# Excerpted passage
High Court of Australia confirms limits on undertaking as to damages: Commonwealth loses appeal in clopidogrel PBS claim

John Collins, Kent Teague and Emina Besirevic
12 Dec 2024
10 minutes

Claimants on an undertaking as to damages bear the burden of proving the loss, including causation, on the balance of probabilities.

On 11 December 2024, the High Court handed down its judgment in Commonwealth of Australia v Sanofi [2024] HCA 47, bringing the long-running damages dispute between the Commonwealth and Sanofi to an end.

The majority of the High Court upheld the Full Federal Court’s decision, dismissing the Commonwealth’s appeal for compensation under Sanofi's damages undertaking. The Commonwealth claimed it had suffered loss due to a preliminary injunction preventing Apotex from launching its generic clopidogrel products. The High Court reaffirmed the principle that it will not re-examine factual findings from lower courts unless there is clear injustice or error, marking the end of the Commonwealth's bid for compensation. The judgment also contains some significant takeaways for patentees and generics alike, as discussed below.

Background: the Clopidogrel patent dispute and the Commonwealth’s claim for damages

In 2007, Apotex sought to revoke Sanofi's patent that protected its blockbuster drug clopidogrel, which was sold under the brand names Plavix® and Iscover®, a drug costing the Commonwealth $170 million annually.

Sanofi successfully obtained a preliminary injunction to block Apotex’s generic launch, offering the "usual undertaking as to damages" (damages undertaking) in return – an undertaking to submit to such order as the Court may consider just for the payment of compensation to be assessed by the Court "to any person whether or not a party, adversely affected by the operation of the injunctions".

After the patent was revoked for invalidity, the Commonwealth sought compensation pursuant to the damages undertaking on the basis that the wrongly granted preliminary injunction obtained by Sanofi delayed PBS listing of Apotex's generic clopidogrel products until May 2010. As a consequence, the Commonwealth paid higher PBS subsidies for clopidogrel prescriptions dispensed between 1 April 2008 and 1 May 2010.

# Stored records

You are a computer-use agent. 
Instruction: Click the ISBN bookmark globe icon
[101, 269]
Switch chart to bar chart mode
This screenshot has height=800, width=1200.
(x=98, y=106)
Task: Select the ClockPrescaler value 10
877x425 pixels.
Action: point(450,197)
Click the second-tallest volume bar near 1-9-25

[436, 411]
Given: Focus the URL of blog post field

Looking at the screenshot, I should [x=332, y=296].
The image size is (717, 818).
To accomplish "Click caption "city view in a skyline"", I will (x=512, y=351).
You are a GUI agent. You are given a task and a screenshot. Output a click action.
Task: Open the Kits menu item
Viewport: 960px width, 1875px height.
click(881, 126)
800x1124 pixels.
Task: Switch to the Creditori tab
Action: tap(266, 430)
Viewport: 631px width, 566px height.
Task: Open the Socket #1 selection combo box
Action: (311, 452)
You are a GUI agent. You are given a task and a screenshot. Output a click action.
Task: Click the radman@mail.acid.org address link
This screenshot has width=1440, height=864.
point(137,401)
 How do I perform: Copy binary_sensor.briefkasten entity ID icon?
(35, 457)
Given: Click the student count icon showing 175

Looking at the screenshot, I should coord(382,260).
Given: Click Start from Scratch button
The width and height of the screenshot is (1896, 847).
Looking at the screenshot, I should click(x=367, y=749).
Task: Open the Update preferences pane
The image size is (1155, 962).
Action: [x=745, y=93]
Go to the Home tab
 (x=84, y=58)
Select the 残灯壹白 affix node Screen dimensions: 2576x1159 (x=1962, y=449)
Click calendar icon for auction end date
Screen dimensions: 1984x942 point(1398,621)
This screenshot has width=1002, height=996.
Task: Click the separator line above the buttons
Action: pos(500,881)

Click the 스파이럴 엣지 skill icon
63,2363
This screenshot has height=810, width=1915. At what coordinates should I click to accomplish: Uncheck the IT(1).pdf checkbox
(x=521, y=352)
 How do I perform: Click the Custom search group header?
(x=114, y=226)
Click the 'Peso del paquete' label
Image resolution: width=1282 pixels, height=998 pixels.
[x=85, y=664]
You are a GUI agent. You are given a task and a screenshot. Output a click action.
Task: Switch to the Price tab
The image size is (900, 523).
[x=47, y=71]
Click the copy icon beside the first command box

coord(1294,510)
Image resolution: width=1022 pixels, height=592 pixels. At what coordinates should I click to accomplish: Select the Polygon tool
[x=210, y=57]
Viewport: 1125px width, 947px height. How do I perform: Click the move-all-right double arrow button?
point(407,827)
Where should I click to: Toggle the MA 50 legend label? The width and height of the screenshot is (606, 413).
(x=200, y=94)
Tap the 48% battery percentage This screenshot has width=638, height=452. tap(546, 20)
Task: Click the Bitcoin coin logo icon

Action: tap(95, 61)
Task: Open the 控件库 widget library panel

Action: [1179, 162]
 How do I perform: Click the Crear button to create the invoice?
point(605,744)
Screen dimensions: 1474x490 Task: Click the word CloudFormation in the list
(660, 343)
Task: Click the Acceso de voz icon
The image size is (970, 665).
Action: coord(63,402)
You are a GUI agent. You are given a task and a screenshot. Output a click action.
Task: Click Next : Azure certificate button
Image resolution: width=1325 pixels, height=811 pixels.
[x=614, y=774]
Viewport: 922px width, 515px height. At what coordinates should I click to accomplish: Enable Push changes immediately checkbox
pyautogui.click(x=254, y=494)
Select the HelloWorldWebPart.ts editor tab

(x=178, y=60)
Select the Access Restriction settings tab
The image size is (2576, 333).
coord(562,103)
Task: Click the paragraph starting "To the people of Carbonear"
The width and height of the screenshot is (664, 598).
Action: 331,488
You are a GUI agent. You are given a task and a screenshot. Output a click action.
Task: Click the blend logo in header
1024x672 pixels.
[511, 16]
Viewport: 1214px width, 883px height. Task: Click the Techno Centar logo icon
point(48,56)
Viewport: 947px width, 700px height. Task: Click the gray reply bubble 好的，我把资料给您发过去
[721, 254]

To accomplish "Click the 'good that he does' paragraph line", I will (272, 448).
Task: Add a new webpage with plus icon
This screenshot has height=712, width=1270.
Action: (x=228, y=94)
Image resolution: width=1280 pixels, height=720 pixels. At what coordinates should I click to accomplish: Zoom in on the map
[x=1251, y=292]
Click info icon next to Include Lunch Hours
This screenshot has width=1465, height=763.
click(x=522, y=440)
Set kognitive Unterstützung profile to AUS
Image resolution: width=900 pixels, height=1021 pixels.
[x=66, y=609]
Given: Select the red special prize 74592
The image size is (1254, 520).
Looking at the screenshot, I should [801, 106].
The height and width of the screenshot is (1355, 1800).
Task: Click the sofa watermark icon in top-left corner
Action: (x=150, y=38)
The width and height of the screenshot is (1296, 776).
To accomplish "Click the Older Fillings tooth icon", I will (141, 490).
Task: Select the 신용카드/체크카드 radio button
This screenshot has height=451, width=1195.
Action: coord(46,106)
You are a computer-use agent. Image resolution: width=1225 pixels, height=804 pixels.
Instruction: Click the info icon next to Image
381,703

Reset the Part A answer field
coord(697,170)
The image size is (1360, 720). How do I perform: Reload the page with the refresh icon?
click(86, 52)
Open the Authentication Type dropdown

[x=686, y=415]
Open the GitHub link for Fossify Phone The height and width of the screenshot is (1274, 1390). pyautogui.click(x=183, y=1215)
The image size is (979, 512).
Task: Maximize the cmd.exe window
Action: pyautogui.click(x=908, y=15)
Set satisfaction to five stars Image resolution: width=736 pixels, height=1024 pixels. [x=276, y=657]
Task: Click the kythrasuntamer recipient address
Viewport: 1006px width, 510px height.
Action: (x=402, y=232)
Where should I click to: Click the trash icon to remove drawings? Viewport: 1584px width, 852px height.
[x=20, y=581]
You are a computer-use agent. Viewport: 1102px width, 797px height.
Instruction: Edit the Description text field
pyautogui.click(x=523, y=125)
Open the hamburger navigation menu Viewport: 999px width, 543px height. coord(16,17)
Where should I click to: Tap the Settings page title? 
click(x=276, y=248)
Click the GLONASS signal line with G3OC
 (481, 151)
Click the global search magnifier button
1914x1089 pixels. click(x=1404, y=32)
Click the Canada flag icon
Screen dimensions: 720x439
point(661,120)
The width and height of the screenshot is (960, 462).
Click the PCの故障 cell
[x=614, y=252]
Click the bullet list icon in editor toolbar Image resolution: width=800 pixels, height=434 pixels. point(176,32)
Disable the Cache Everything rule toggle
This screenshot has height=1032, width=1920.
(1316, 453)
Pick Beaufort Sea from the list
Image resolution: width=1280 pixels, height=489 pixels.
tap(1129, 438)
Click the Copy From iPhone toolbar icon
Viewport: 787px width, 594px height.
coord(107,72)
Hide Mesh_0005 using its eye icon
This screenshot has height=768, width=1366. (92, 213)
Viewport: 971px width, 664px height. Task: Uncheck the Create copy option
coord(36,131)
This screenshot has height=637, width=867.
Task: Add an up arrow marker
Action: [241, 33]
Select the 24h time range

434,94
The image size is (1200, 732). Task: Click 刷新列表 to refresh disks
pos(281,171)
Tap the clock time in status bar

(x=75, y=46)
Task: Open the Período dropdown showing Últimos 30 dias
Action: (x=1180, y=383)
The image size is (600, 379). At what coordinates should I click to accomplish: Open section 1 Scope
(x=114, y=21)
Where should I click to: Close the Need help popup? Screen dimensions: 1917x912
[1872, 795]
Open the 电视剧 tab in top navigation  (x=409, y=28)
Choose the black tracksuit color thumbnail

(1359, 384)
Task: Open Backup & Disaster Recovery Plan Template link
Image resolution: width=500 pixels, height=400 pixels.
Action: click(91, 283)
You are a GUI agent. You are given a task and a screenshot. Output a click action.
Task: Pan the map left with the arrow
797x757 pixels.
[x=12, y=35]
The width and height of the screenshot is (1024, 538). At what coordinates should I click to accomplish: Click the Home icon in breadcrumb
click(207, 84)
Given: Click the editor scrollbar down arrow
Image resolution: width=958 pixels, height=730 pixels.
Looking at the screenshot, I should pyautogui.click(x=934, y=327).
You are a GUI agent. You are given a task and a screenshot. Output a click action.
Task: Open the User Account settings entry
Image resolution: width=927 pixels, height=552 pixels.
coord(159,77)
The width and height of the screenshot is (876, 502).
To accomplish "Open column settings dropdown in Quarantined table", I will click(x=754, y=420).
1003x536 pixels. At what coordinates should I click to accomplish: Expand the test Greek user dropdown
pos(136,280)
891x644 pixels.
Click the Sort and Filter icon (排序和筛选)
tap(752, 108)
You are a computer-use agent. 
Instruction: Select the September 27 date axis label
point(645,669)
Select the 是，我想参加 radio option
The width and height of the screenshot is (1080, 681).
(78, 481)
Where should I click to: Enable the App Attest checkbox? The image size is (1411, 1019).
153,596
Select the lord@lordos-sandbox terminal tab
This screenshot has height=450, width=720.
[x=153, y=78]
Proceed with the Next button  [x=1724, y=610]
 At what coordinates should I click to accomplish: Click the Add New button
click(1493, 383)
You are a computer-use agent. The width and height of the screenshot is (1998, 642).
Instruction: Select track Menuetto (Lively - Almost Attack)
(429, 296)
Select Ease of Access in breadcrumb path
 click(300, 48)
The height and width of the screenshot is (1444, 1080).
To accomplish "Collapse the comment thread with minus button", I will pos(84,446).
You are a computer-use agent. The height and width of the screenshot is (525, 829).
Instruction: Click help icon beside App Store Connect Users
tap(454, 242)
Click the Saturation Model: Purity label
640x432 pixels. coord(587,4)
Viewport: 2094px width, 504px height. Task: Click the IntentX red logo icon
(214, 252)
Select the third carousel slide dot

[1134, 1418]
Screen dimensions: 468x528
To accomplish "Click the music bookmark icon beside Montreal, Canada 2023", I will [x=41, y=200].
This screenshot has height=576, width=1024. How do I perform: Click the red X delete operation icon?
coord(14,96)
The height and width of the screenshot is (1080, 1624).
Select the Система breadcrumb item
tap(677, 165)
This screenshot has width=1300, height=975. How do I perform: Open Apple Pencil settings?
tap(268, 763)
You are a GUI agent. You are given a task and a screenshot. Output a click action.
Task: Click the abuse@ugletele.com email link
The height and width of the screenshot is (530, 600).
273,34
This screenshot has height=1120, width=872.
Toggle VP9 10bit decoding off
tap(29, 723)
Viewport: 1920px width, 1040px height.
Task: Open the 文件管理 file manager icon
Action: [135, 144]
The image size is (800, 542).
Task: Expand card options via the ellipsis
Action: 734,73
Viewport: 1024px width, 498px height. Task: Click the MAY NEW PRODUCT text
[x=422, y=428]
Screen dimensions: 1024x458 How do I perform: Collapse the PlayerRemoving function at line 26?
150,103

# Exercise set
[1] According to the clopidogrel article, on what date did the High Court hand down its judgment in Commonwealth of Australia v Sanofi?
[2] Continue the clopidogrel article from the point where it stops.

# Answers given
[1] 11 December 2024

[2]
The primary judge (Justice Nicholas) found that the Commonwealth had failed to prove its claim. On appeal, the Full Court (Justices Besanko, Perram and Yates) delivered a single, unanimous judgment that the Commonwealth's claim on the damages undertaking should be dismissed in its entirety, but disagreed in part with the primary judge's reasons.

Relevantly, the Full Court agreed with the primary judge that, in this particular case, the Commonwealth had failed to establish that Apotex would have launched its products on and from the foreshadowed PBS listing date of 1 April 2008 had the preliminary injunction not been granted.

However, the Full Court agreed with the Commonwealth that if it had succeeded in that part of the case, its claimed losses would have "flowed directly" from the interlocutory injunction.

The Commonwealth's grounds of appeal in the High Court

There were two grounds of appeal before the High Court:

  1. Onus of proof: The Commonwealth contended that the Full Court erred in its findings regarding the onus of proof in a claim based on a damages undertaking. This ground of appeal had two parts:
      1. the Commonwealth claimed that the Full Court wrongly concluded the evidential burden rested with it to establish a prima facie case that its loss directly resulted from the interlocutory injunction. The Commonwealth argued that once it established this, the burden should shift to Sanofi to prove that Apotex would not have sought PBS listing without the injunction; and
      2. the Commonwealth further argued that it had met its evidential burden, while Sanofi had not.
  2. Inference from evidence: Second, the Commonwealth argued that the Full Court erred in failing to find, by inference from the evidence, that in absence of the interlocutory injunction, it was likely that Dr. Sherman – the ultimate controller and decision-maker of the Apotex group – would have reconfirmed the plan for Apotex to seek PBS listing.

The majority's reasons

Both grounds of appeal were ultimately dismissed by the majority of the High Court, comprising Acting Chief Justice Gordon and Justices Edelman and Steward. In their joint judgment, the majority made important comments on:

(i) the relevant onus of proof;

(ii) the principles that guide the High Court's factual analysis, and

(iii) how the counter-factual test is to be applied in the circumstances of this case.

(i) Onus of proof

The majority held that the Commonwealth bore the legal and evidentiary onus of proof in relation to causation of loss within the scope of the undertaking as to damages while the interlocutory injunction persisted in the period between 25 September 2007 and 19 August 2008. The Commonwealth was required to establish on the balance of probabilities that Apotex would have sought and obtained PBS listing but for the interlocutory injunction. In the majority’s judgment, it had failed to do so.

(ii) Applicable principles: High Court’s approach to factual analysis

The Commonwealth’s second ground of appeal sought for the High Court to review and value a vast body of evidence.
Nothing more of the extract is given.